19 The intelligibility studies on which this section and Tables 2.1-3 are based were reported in Brown (1982b).

20 Words of CVV+CVV form do exist; but they are acronyms: for example, TaiVai = TV. As acronyms, such words are treated grammatically as predicates, but they are not morphologically detectable as such. Morphologically, CVV+CVV-form words are compound little words, and it is as such that the resolver discovers that they are acronyms and feeds them as predicates to the parser.

21 A computer-executable algorithm that accomplishes word-resolution in well-formed Loglan utterances will be found in Loglan 6.

22 One of the three emphatic versions of this sentence, the one that would translate 'That's magnificent astronomy!', would have to have a pause between the stressed /TA/ and the rest of the sentence, according to the rule on p.80. This gives the production /TA . braGAIgratarSENsi/, which then resolves, as desired, as Ta bragaigra tarsensi! Without that pause, however, /TAbraGAIgratarSENsi/ becomes something else, namely Tabra gaigra tarsensi!, which is an imperative which I can't translate for you because tabra is not yet a word.
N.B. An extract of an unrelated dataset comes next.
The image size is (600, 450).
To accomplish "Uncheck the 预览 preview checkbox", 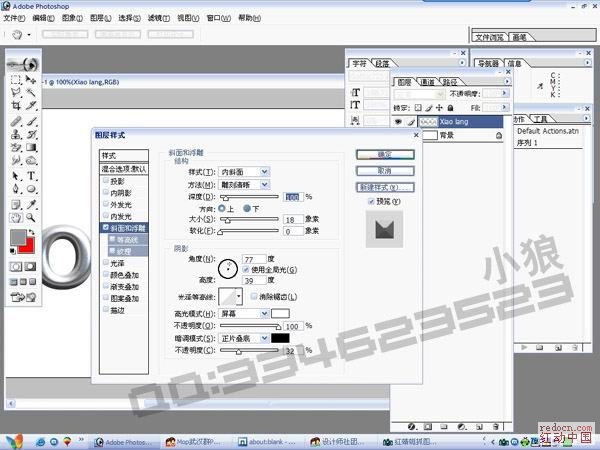I will 371,201.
This illustrates the importance of the rule on p.80 that stressed syllables that just precede predicates must be separated from those predicates by pauses.
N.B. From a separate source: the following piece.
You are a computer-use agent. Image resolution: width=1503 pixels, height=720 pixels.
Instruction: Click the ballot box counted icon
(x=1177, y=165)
23 The evolution of the morphology described in this chapter was reported in a series of papers over an eight-year period (Brown, J.C. 1979a,b,e, 1980a,b, 1982b, 1983a,b,c, 1987). Works that also contributed to the unfolding morphology were Barton (1978a,b,c), Brown, J.R. (1979), Carter (1981), Chapman (1987), Darwin (1978b, 1979), Johnson, R.W. (1978), Lovatt (1977), McIvor (1980, 1981a,b,c, 1983), Parks-Clifford (1977a,h,i, 1978, 1979, 1980), Parlette (1978), Prothero (1981), Rosenberger (1981) as well as the papers of Walsh and LeChevalier cited in Note 5.